## [Requirement]
Turn the records below into a numbered list, one line per item, leaving out the blank lines.

## [Records provided]
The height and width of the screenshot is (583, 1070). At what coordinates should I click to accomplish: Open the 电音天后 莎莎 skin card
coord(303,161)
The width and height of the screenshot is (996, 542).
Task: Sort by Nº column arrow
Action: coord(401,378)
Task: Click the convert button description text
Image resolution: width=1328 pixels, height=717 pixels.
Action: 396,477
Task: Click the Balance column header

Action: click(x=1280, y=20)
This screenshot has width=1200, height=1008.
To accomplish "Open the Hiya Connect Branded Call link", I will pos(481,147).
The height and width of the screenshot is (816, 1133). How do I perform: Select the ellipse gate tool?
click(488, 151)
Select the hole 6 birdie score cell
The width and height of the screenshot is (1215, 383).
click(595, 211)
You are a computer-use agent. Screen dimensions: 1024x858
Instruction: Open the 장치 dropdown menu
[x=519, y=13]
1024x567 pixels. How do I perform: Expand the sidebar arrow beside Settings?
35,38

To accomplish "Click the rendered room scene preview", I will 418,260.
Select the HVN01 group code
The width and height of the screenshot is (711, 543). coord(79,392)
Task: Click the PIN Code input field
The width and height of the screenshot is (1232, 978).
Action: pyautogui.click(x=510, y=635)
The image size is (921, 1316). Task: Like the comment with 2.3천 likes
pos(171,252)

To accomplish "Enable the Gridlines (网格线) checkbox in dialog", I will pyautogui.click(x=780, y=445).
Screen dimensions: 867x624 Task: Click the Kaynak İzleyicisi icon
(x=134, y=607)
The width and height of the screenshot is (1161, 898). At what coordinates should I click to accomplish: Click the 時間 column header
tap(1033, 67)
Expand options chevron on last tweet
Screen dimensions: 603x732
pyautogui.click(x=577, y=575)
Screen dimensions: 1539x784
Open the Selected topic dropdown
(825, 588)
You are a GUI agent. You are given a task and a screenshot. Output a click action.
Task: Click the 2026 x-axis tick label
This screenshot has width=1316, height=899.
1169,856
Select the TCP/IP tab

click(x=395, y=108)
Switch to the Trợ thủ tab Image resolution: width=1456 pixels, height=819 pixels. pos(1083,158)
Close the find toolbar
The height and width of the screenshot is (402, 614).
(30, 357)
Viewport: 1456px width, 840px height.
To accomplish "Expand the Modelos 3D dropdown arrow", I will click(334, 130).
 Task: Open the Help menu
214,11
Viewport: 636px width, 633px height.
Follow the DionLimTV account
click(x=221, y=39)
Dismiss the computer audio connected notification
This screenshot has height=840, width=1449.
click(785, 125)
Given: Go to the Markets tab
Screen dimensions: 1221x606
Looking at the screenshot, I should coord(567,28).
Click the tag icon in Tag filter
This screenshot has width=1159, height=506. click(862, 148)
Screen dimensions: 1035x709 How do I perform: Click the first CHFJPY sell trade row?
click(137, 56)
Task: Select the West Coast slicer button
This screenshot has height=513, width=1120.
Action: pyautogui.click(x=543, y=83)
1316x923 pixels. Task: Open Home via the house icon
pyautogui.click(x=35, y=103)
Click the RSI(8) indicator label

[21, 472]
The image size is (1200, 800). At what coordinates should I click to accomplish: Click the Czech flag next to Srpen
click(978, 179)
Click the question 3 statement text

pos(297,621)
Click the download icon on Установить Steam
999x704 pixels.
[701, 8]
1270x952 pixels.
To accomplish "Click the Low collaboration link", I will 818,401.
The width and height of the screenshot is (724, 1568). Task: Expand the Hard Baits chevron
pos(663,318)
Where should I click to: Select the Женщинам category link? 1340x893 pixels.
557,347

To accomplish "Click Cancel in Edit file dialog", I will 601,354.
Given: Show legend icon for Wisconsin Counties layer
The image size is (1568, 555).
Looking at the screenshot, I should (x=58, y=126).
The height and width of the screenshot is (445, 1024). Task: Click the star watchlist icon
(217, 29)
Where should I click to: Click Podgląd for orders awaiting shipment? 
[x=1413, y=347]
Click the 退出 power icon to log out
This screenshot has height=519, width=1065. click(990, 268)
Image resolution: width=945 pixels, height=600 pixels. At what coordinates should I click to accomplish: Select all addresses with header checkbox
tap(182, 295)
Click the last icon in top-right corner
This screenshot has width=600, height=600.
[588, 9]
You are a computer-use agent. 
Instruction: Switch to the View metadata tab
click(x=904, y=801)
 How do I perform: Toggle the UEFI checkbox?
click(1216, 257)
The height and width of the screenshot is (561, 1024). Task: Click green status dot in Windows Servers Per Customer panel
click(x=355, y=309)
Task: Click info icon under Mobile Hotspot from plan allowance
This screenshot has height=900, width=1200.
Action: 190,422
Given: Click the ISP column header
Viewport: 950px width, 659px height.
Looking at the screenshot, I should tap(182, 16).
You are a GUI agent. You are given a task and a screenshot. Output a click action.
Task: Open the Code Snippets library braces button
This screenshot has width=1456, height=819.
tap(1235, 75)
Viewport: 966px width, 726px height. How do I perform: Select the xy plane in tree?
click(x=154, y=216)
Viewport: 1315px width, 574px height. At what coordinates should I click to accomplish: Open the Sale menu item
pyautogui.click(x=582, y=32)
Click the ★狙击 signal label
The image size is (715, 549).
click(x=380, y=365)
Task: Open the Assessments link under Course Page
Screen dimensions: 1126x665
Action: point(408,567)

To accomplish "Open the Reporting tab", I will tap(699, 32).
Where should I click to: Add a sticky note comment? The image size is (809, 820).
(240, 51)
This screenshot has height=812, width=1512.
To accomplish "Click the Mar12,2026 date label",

## [The completed task]
1. The height and width of the screenshot is (583, 1070). At what coordinates should I click to accomplish: Open the 电音天后 莎莎 skin card
2. coord(303,161)
3. The width and height of the screenshot is (996, 542).
4. Task: Sort by Nº column arrow
5. Action: coord(401,378)
6. Task: Click the convert button description text
7. Image resolution: width=1328 pixels, height=717 pixels.
8. Action: 396,477
9. Task: Click the Balance column header
10. Action: click(x=1280, y=20)
11. This screenshot has width=1200, height=1008.
12. To accomplish "Open the Hiya Connect Branded Call link", I will pos(481,147).
13. The height and width of the screenshot is (816, 1133). How do I perform: Select the ellipse gate tool?
14. click(488, 151)
15. Select the hole 6 birdie score cell
16. The width and height of the screenshot is (1215, 383).
17. click(595, 211)
18. You are a computer-use agent. Screen dimensions: 1024x858
19. Instruction: Open the 장치 dropdown menu
20. [x=519, y=13]
21. 1024x567 pixels. How do I perform: Expand the sidebar arrow beside Settings?
22. 35,38
23. To accomplish "Click the rendered room scene preview", I will 418,260.
24. Select the HVN01 group code
25. The width and height of the screenshot is (711, 543). coord(79,392)
26. Task: Click the PIN Code input field
27. The width and height of the screenshot is (1232, 978).
28. Action: pyautogui.click(x=510, y=635)
29. The image size is (921, 1316). Task: Like the comment with 2.3천 likes
30. pos(171,252)
31. To accomplish "Enable the Gridlines (网格线) checkbox in dialog", I will pyautogui.click(x=780, y=445).
32. Screen dimensions: 867x624 Task: Click the Kaynak İzleyicisi icon
33. (x=134, y=607)
34. The width and height of the screenshot is (1161, 898). At what coordinates should I click to accomplish: Click the 時間 column header
35. tap(1033, 67)
36. Expand options chevron on last tweet
37. Screen dimensions: 603x732
38. pyautogui.click(x=577, y=575)
39. Screen dimensions: 1539x784
40. Open the Selected topic dropdown
41. (825, 588)
42. You are a GUI agent. You are given a task and a screenshot. Output a click action.
43. Task: Click the 2026 x-axis tick label
44. This screenshot has width=1316, height=899.
45. 1169,856
46. Select the TCP/IP tab
47. click(x=395, y=108)
48. Switch to the Trợ thủ tab Image resolution: width=1456 pixels, height=819 pixels. pos(1083,158)
49. Close the find toolbar
50. The height and width of the screenshot is (402, 614).
51. (30, 357)
52. Viewport: 1456px width, 840px height.
53. To accomplish "Expand the Modelos 3D dropdown arrow", I will click(334, 130).
54.  Task: Open the Help menu
55. 214,11
56. Viewport: 636px width, 633px height.
57. Follow the DionLimTV account
58. click(x=221, y=39)
59. Dismiss the computer audio connected notification
60. This screenshot has height=840, width=1449.
61. click(785, 125)
62. Given: Go to the Markets tab
63. Screen dimensions: 1221x606
64. Looking at the screenshot, I should coord(567,28).
65. Click the tag icon in Tag filter
66. This screenshot has width=1159, height=506. click(862, 148)
67. Screen dimensions: 1035x709 How do I perform: Click the first CHFJPY sell trade row?
68. click(137, 56)
69. Task: Select the West Coast slicer button
70. This screenshot has height=513, width=1120.
71. Action: pyautogui.click(x=543, y=83)
72. 1316x923 pixels. Task: Open Home via the house icon
73. pyautogui.click(x=35, y=103)
74. Click the RSI(8) indicator label
75. [21, 472]
76. The image size is (1200, 800). At what coordinates should I click to accomplish: Click the Czech flag next to Srpen
77. click(978, 179)
78. Click the question 3 statement text
79. pos(297,621)
80. Click the download icon on Установить Steam
81. 999x704 pixels.
82. [701, 8]
83. 1270x952 pixels.
84. To accomplish "Click the Low collaboration link", I will 818,401.
85. The width and height of the screenshot is (724, 1568). Task: Expand the Hard Baits chevron
86. pos(663,318)
87. Where should I click to: Select the Женщинам category link? 1340x893 pixels.
88. 557,347
89. To accomplish "Click Cancel in Edit file dialog", I will 601,354.
90. Given: Show legend icon for Wisconsin Counties layer
91. The image size is (1568, 555).
92. Looking at the screenshot, I should (x=58, y=126).
93. The height and width of the screenshot is (445, 1024). Task: Click the star watchlist icon
94. (217, 29)
95. Where should I click to: Click Podgląd for orders awaiting shipment? 
96. [x=1413, y=347]
97. Click the 退出 power icon to log out
98. This screenshot has height=519, width=1065. click(990, 268)
99. Image resolution: width=945 pixels, height=600 pixels. At what coordinates should I click to accomplish: Select all addresses with header checkbox
100. tap(182, 295)
101. Click the last icon in top-right corner
102. This screenshot has width=600, height=600.
103. [588, 9]
104. You are a computer-use agent. 
105. Instruction: Switch to the View metadata tab
106. click(x=904, y=801)
107.  How do I perform: Toggle the UEFI checkbox?
108. click(1216, 257)
109. The height and width of the screenshot is (561, 1024). Task: Click green status dot in Windows Servers Per Customer panel
110. click(x=355, y=309)
111. Task: Click info icon under Mobile Hotspot from plan allowance
112. This screenshot has height=900, width=1200.
113. Action: 190,422
114. Given: Click the ISP column header
115. Viewport: 950px width, 659px height.
116. Looking at the screenshot, I should tap(182, 16).
117. You are a GUI agent. You are given a task and a screenshot. Output a click action.
118. Task: Open the Code Snippets library braces button
119. This screenshot has width=1456, height=819.
120. tap(1235, 75)
121. Viewport: 966px width, 726px height. How do I perform: Select the xy plane in tree?
122. click(x=154, y=216)
123. Viewport: 1315px width, 574px height. At what coordinates should I click to accomplish: Open the Sale menu item
124. pyautogui.click(x=582, y=32)
125. Click the ★狙击 signal label
126. The image size is (715, 549).
127. click(x=380, y=365)
128. Task: Open the Assessments link under Course Page
129. Screen dimensions: 1126x665
130. Action: point(408,567)
131. To accomplish "Open the Reporting tab", I will tap(699, 32).
132. Where should I click to: Add a sticky note comment? The image size is (809, 820).
133. (240, 51)
134. This screenshot has height=812, width=1512.
135. To accomplish "Click the Mar12,2026 date label",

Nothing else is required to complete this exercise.